In this case the Claimant was in an academic role with the Respondent but was subject to allegations around his conduct in his role as Chief Investigator in clinical trials. The Claimant was invited to attend a disciplinary investigation meeting and was given the statutory right to be accompanied which was also his contractual entitlement. The Claimant was not a member of a union and felt that any colleagues were unsuitable to accompany him. Up to that point, the Claimant had been supported by a representative of the Medical Protection Society (MPS) and he wished to have this same representative accompany him to the meeting. This request was denied and the Claimant argued that the denial of his choice of representative, beyond his contractual and statutory entitlement, was a breach of the implied term of trust and confidence.

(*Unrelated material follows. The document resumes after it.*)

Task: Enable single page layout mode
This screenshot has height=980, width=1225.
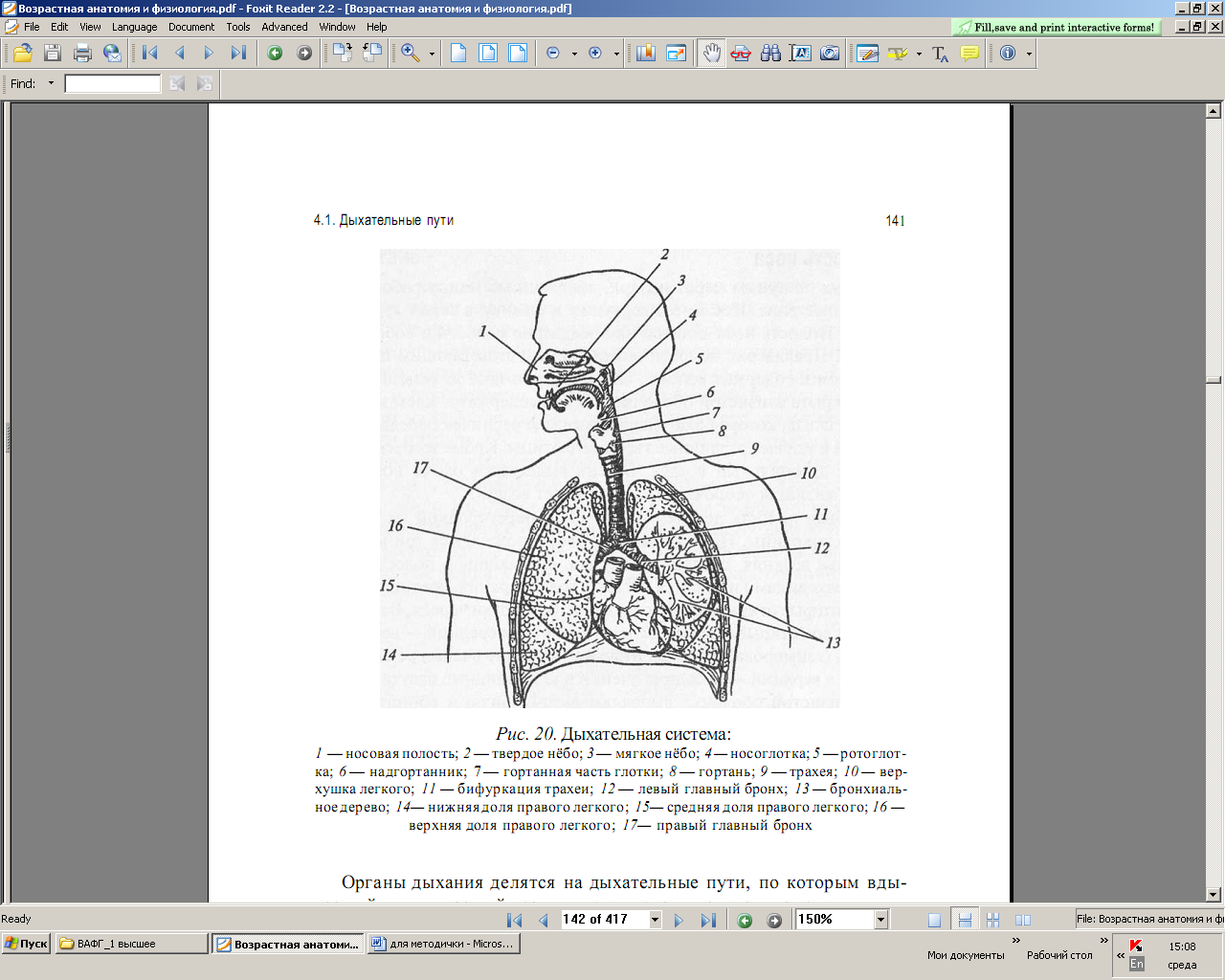Action: (x=934, y=920)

The High Court, on the facts of this case, agreed that there had been a breach of the implied term of trust and confidence. This could have been due to the business of the Respondent and the professional implication of the allegations being upheld for the Claimant given that the Court’s rationale centred upon the seriousness of the allegation as well as the inequity of the circumstances. The Court also had in mind the fact that the MPS performed an advisory function akin to a union representative and that up to that point the assistance of the MPS representative had been permitted.

It could be that the facts are limited to this case but it serves as a cautionary warning to employers to consider carefully, before declining representation for the employee, not only in terms of the natural justice for employment processes but that the decision could breach the implied term of trust and confidence. Employers should consider the request on a case by case basis.